Given records:

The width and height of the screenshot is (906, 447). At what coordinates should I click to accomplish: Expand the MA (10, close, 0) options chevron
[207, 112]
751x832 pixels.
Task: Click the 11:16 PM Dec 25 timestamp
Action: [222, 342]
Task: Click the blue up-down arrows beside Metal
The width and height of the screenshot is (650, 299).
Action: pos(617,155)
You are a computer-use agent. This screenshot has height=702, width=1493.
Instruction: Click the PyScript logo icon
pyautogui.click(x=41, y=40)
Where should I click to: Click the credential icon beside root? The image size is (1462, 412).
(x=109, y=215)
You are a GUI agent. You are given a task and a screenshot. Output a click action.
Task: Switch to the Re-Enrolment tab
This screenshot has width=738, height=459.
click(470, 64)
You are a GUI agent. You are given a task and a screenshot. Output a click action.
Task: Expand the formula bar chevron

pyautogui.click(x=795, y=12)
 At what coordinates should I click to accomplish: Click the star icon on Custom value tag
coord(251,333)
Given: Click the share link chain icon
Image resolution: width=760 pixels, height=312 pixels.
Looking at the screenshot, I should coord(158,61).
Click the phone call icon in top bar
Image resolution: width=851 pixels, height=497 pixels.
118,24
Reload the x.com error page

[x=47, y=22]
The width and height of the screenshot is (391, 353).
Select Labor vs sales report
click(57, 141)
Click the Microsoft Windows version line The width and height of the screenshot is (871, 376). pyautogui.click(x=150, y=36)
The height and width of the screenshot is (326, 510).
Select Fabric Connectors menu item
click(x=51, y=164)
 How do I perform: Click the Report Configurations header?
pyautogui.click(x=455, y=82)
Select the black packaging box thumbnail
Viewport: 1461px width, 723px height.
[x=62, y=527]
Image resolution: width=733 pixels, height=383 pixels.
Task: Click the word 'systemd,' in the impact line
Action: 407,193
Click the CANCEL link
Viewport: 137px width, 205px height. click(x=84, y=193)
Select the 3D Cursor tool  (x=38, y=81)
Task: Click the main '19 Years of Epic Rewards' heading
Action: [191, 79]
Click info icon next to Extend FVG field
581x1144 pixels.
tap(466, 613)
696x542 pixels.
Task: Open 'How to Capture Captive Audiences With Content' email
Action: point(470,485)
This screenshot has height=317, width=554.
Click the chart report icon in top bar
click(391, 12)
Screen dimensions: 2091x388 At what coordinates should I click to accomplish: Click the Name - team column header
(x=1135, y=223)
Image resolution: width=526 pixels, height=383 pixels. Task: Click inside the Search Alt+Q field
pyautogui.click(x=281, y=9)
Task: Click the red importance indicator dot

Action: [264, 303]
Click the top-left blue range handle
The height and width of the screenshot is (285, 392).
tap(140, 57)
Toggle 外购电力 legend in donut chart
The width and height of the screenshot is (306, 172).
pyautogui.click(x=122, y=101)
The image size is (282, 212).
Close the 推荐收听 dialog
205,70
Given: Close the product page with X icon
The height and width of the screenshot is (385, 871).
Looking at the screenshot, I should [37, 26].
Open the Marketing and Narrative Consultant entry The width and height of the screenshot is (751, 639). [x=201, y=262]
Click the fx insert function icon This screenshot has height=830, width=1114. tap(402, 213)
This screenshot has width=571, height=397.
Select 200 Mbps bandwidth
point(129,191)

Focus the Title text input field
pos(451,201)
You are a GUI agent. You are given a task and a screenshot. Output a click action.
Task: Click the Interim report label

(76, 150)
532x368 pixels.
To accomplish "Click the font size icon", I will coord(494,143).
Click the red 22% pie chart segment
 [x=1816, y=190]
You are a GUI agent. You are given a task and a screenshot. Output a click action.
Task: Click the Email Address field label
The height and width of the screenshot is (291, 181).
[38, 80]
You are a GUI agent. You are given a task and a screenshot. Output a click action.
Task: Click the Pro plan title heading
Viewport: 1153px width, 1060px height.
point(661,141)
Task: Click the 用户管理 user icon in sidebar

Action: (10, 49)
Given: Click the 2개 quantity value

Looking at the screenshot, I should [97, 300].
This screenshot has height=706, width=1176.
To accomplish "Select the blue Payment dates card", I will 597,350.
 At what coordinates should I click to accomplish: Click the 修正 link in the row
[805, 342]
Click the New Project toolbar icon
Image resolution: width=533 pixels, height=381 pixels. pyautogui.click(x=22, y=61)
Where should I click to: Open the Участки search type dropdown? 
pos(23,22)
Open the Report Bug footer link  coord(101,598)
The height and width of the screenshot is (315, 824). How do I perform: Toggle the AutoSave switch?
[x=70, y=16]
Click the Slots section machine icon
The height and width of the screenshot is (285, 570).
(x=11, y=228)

What to produce: Working from the material above, retype exactly the lines from the one with "Close the 推荐收听 dialog" through the one with "This screenshot has height=706, width=1176.", both included, and only those lines.

Response to the task:
Close the 推荐收听 dialog
205,70
Given: Close the product page with X icon
The height and width of the screenshot is (385, 871).
Looking at the screenshot, I should [37, 26].
Open the Marketing and Narrative Consultant entry The width and height of the screenshot is (751, 639). [x=201, y=262]
Click the fx insert function icon This screenshot has height=830, width=1114. tap(402, 213)
This screenshot has width=571, height=397.
Select 200 Mbps bandwidth
point(129,191)

Focus the Title text input field
pos(451,201)
You are a GUI agent. You are given a task and a screenshot. Output a click action.
Task: Click the Interim report label

(76, 150)
532x368 pixels.
To accomplish "Click the font size icon", I will coord(494,143).
Click the red 22% pie chart segment
 [x=1816, y=190]
You are a GUI agent. You are given a task and a screenshot. Output a click action.
Task: Click the Email Address field label
The height and width of the screenshot is (291, 181).
[38, 80]
You are a GUI agent. You are given a task and a screenshot. Output a click action.
Task: Click the Pro plan title heading
Viewport: 1153px width, 1060px height.
point(661,141)
Task: Click the 用户管理 user icon in sidebar

Action: (10, 49)
Given: Click the 2개 quantity value

Looking at the screenshot, I should [97, 300].
This screenshot has height=706, width=1176.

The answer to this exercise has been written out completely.